Xie Duo, Qiu Zhuolin, Luo Chen, Chu Qingjun, Quan Song
Center of Reproductive Medicine, Nanfang Hospital, Southern Medical University, Guangzhou 510515, China.E-mail:
Nan Fang Yi Ke Da Xue Xue Bao. 2014 Jun;34(6):857-61.
To evaluate the impact of spermatozoa from different sources on normal fertilization of oocytes, embryo quality and embryo developmental potential in intracytoplasmic sperm injection (ICSI) cycles.
A retrospective analysis was conducted among 197 patients undergoing ICSI cycles in our center. The patients were classified into 3 groups according to the sources of semen, namely ejaculated spermatozoa group (n=102), percutaneous epididymal sperm aspiration (PESA) group (n=68), and testicular sperm aspiration (TESA) group (n=27). The ejaculated spermatozoa group was further classified into oligoasthenoteratozoospermia (n=67) and cryptozoospermia (n=35) subgroups. The normal fertilization, high-quality embryo, implantation and clinical pregnancy rates were compared among the groups; the rate of high-quality blastocyst formation in in-vitro culture of non-top quality embryos was also observed.

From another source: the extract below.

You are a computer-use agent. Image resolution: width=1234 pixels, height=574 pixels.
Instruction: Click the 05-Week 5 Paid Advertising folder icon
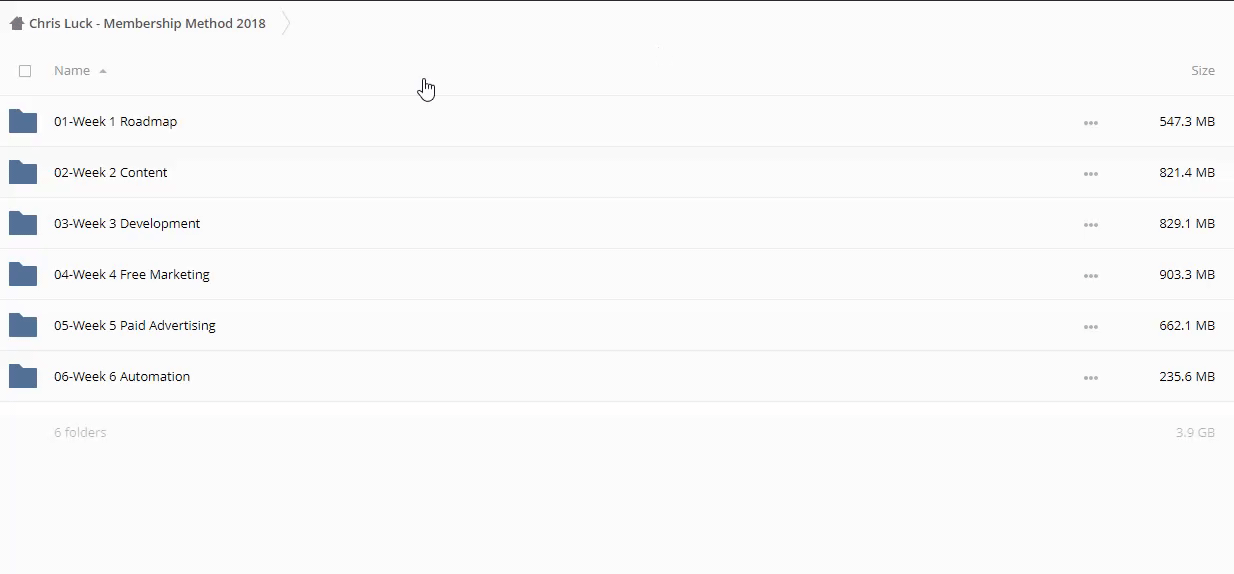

The patients with PESA showed significantly higher normal fertilization rate (75.6%) than those in oligoasthenoteratozoospermia (64.8%), cryptozoospermia (62.1%), and TESA (61.6%) groups (P<0.05). No significant differences were found in the high-quality embryo, implantation, and clinical pregnancy rates among the groups (P>0.05). The rate of high-quality blastocyst formation in the in-vitro culture of non-top quality embryos was also comparable among the groups (P>0.05).
Although spermatozoa obtained with by PESA is associated with a higher normal fertilization rate, the sources of spermatozoa do not significantly affect the embryonic quality and developmental potential in ICSI cycles.
评估不同来源的精子对卵胞浆内单精子注射(ICSI)周期中卵母细胞正常受精、胚胎质量及胚胎发育潜能的影响。
对在本中心接受ICSI周期治疗的197例患者进行回顾性分析。根据精液来源将患者分为3组,即射出精子组(n = 102)、经皮附睾精子抽吸术(PESA)组(n = 68)和睾丸精子抽吸术(TESA)组(n = 27)。射出精子组进一步分为少弱畸精子症(n = 67)和隐匿性精子症(n = 35)亚组。比较各组的正常受精率、优质胚胎率、着床率及临床妊娠率;同时观察非优质胚胎体外培养中优质囊胚形成率。
PESA组患者的正常受精率(75.6%)显著高于少弱畸精子症组(64.8%)、隐匿性精子症组(62.1%)和TESA组(61.6%)(P < 0.05)。各组间优质胚胎率、着床率及临床妊娠率差异无统计学意义(P > 0.05)。各组非优质胚胎体外培养中优质囊胚形成率也相当(P > 0.05)。
尽管通过PESA获得的精子正常受精率较高,但在ICSI周期中精子来源对胚胎质量和发育潜能无显著影响。